Internal Meta documents leaked by whistle-blower Frances Haugen indicated that just before the 2019 general elections in India, it managed to convince the Election Commission of India to settle for a voluntary code of ethics and abandon its original plan of introducing strict social media regulations, Hindustan Times reported.

These documents came to be known as the Facebook Papers.

Meta, multiple sources confirmed to the publication, aggressively pushed back against the EC’s original plan to require it to disable ads during the silence period, that is, 48 hours before polling.

Under the voluntary code, Meta created a high-priority channel to receive content-related escalations and to restrict content that violates local law after receiving valid legal orders.
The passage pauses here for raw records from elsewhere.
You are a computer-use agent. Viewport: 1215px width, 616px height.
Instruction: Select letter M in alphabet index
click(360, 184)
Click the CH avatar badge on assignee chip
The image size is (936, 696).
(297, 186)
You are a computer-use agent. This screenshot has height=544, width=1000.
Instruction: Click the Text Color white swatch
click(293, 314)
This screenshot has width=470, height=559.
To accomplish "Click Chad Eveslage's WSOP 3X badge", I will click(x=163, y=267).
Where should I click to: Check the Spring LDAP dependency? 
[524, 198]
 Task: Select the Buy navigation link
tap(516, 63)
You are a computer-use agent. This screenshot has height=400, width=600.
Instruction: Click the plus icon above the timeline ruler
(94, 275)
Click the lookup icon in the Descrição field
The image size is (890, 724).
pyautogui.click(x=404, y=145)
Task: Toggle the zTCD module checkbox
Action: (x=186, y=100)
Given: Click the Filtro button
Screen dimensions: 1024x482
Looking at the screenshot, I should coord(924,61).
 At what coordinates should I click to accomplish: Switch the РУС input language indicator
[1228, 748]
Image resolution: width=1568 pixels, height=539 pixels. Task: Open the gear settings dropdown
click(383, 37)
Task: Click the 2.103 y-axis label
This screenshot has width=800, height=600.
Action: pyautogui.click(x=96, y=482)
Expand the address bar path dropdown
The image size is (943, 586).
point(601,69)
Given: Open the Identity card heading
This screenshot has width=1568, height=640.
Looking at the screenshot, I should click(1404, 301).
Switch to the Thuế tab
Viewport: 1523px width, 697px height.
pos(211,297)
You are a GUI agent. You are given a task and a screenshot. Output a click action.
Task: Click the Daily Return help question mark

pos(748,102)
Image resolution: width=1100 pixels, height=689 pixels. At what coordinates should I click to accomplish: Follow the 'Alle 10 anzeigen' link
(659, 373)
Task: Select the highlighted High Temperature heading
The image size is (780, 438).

This code is applicable for these elections as well.

This shifts the onus of flagging content to the Election Commission, while Meta merely carries out its instructions, avoiding additional legal obligations.

Notably, Meta disabled fresh political ads on its platforms for a seven-day period before the 2020 presidential elections.

Apart from this, the documents revealed that a 2019 study was conducted by Facebook where a fake account based in India was created and studied to see what type of content it was presented and interacted with, New York Times reported.

Results of the study reportedly showed that within three weeks, the fake account's newsfeed was being presented pornography and filled with polarising and graphic content, hate speech, and misinformation.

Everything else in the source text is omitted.